Stored data:
------------

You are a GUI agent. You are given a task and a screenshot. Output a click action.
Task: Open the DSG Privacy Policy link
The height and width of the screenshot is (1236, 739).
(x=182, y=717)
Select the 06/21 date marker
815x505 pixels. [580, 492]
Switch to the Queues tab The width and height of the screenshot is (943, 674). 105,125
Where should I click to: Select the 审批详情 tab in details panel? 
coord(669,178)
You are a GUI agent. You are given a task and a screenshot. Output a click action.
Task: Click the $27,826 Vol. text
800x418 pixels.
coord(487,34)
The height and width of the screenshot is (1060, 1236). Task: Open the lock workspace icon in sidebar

------------

### The task
Print, exactly and only, the lines running from the one with "The height and width of the screenshot is (1236, 739)." to the end of the data above.

### Result of this exercise
The height and width of the screenshot is (1236, 739).
(x=182, y=717)
Select the 06/21 date marker
815x505 pixels. [580, 492]
Switch to the Queues tab The width and height of the screenshot is (943, 674). 105,125
Where should I click to: Select the 审批详情 tab in details panel? 
coord(669,178)
You are a GUI agent. You are given a task and a screenshot. Output a click action.
Task: Click the $27,826 Vol. text
800x418 pixels.
coord(487,34)
The height and width of the screenshot is (1060, 1236). Task: Open the lock workspace icon in sidebar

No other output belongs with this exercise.